OP: Sex education requires a larger rhetoric

24 September 2019

Abby Jadali

ajadali@uccs.edu

Sex education is a tricky topic when it comes to how much should be taught in the classroom. Many people have different ideas on what information should be given, and what information should be kept for the imagination. A lot of these ideas stem from people’s religious beliefs, but should schools really have to worry about that when it comes to keeping important information from students?

Growing up, the one thing I learned about preteens and teenagers was that they can always find a way to do the things their parents asked them not to do. Telling your teenager that they cannot have sex is fine and important, but that does not necessarily mean they will listen.

According to the 2014 CDC School Health Profiles, fewer than half of high schools and only a fifth of middle schools teach all 16 topics recommended by the CDC as essential components of sex education, as mentioned on plannedparenthood.org.

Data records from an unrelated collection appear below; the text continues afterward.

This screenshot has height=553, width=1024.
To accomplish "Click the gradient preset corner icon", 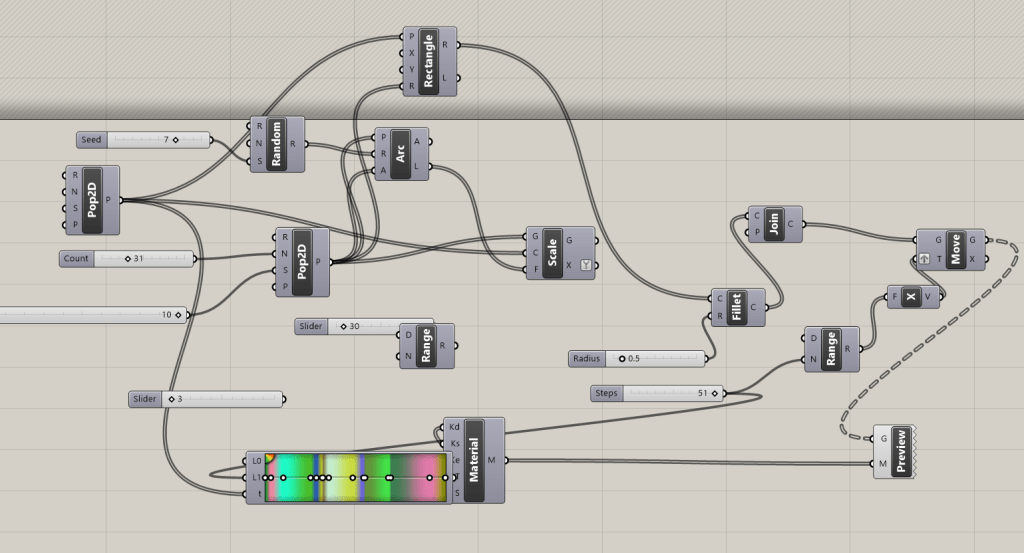I will click(270, 458).
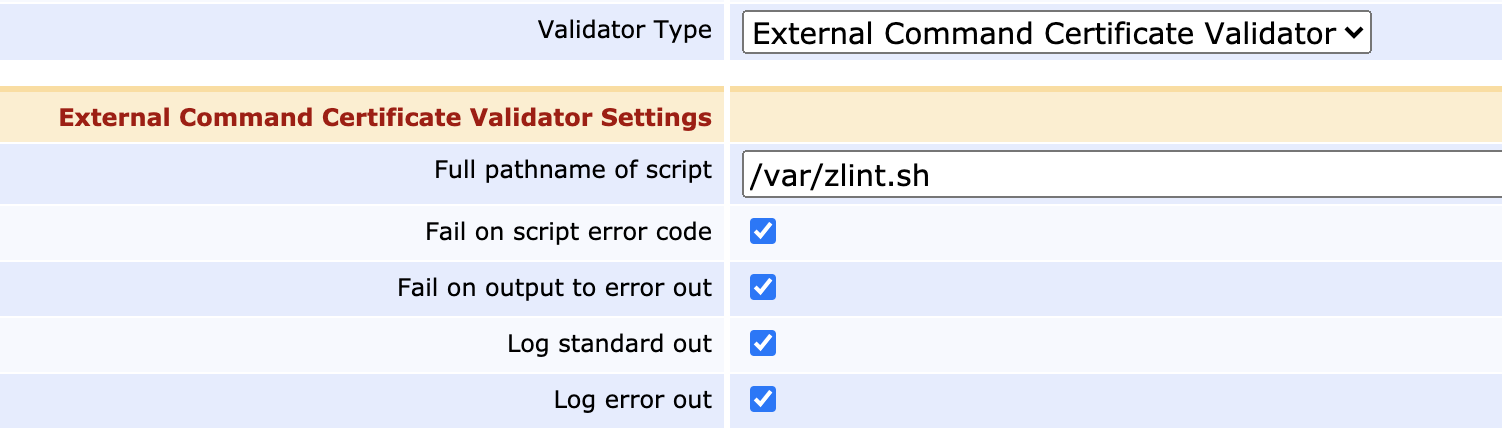Image resolution: width=1502 pixels, height=430 pixels.
Task: Turn off 'Log error out' checkbox
Action: point(763,400)
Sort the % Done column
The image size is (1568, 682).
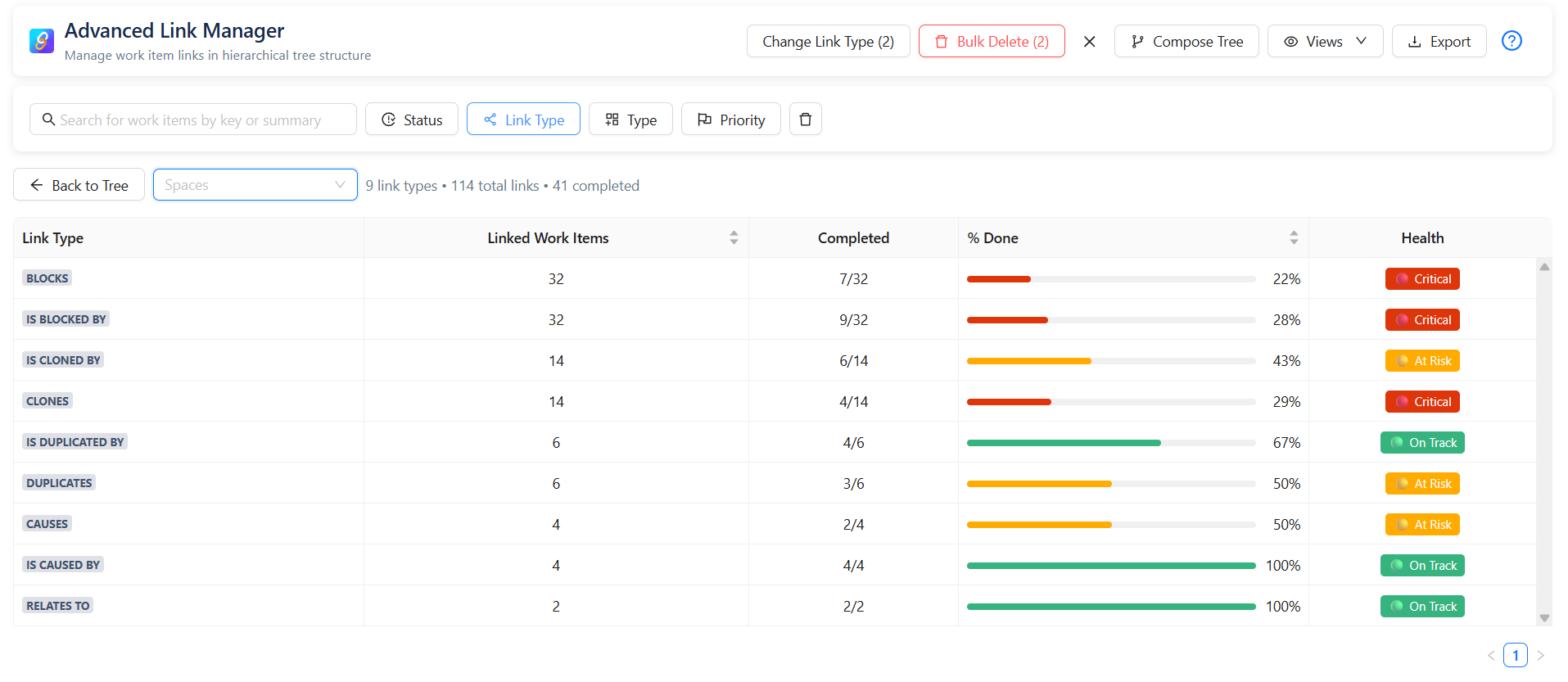point(1294,238)
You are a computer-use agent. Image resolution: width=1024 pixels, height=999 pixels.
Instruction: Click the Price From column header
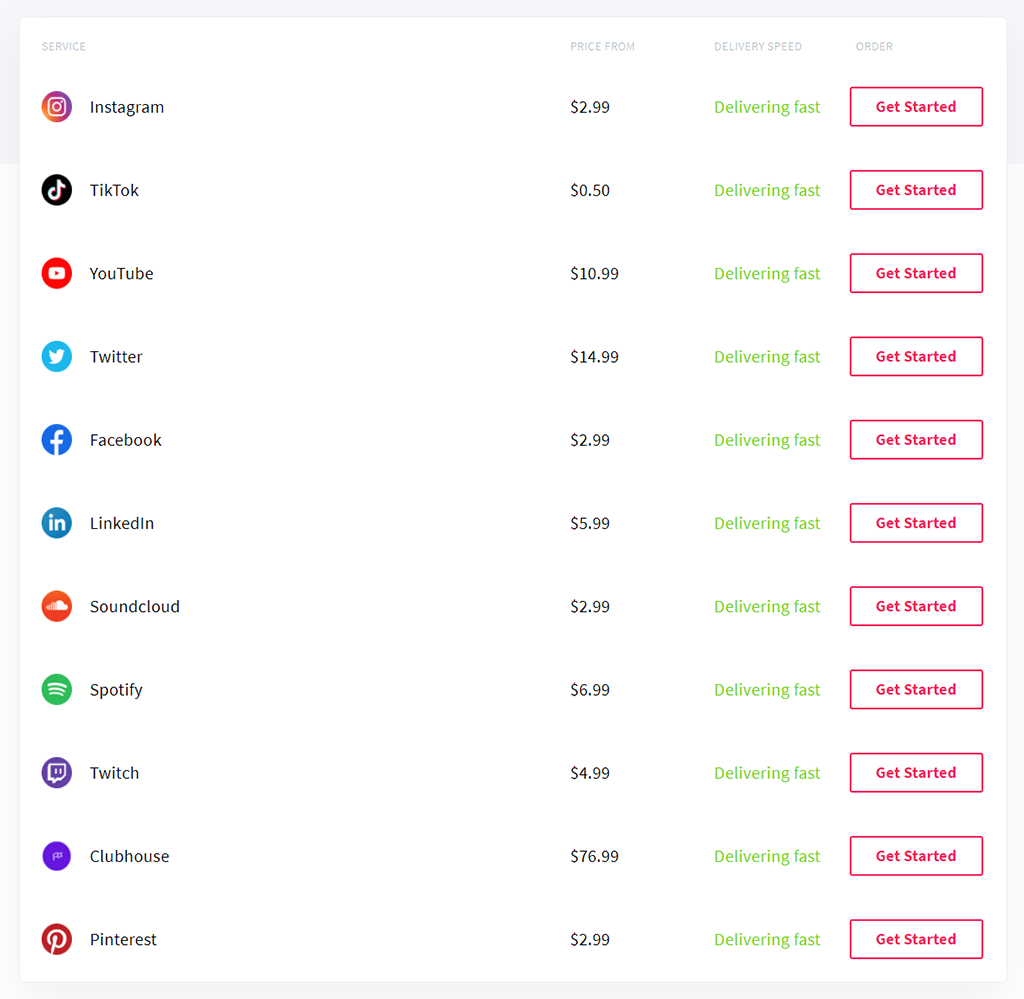pos(602,46)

This poses an issue because it means not enough young people know the risks that come with having physical relations, with another person. By withholding this information, teenagers are risking the chance of performing these acts without understanding the necessary measures to stay safe and healthy.

Plannedparenthood.org mentions that fewer young people report receiving any formal sex education at all. Even students can see that their knowledge of sex is lacking but there is nothing they can do about it.

Back home in California, I heard from friends that many of the schools in the area are disregarding oral sex as actual sex. And while the same things may not happen, there are still STD’s and other issues to be considered.

If we do not teach about all forms of physical affection, including kissing, then our students will find themselves in a predicament when they get into relationships.

Keeping this information away from teenagers does not prevent them from participating in these actions. Instead, they will do these things without the proper education.

Sex education is an uncomfortable topic, and if I were a parent, I could see how talking about these things may put ideas in a teenager’s head. But schools and parents really need to look at the bigger picture. They need to acknowledge that they do not have the ability to keep these things away from their kids, but they do have the opportunity to leave them with the tools they need to keep themselves safe.

Do not view sex education as a sinful idea schools are putting in teenagers’ heads. Look at it as a way for schools to not only teach students the fundamentals of sex education, but also teach them about the real world and the possible situations they might encounter in a relationship.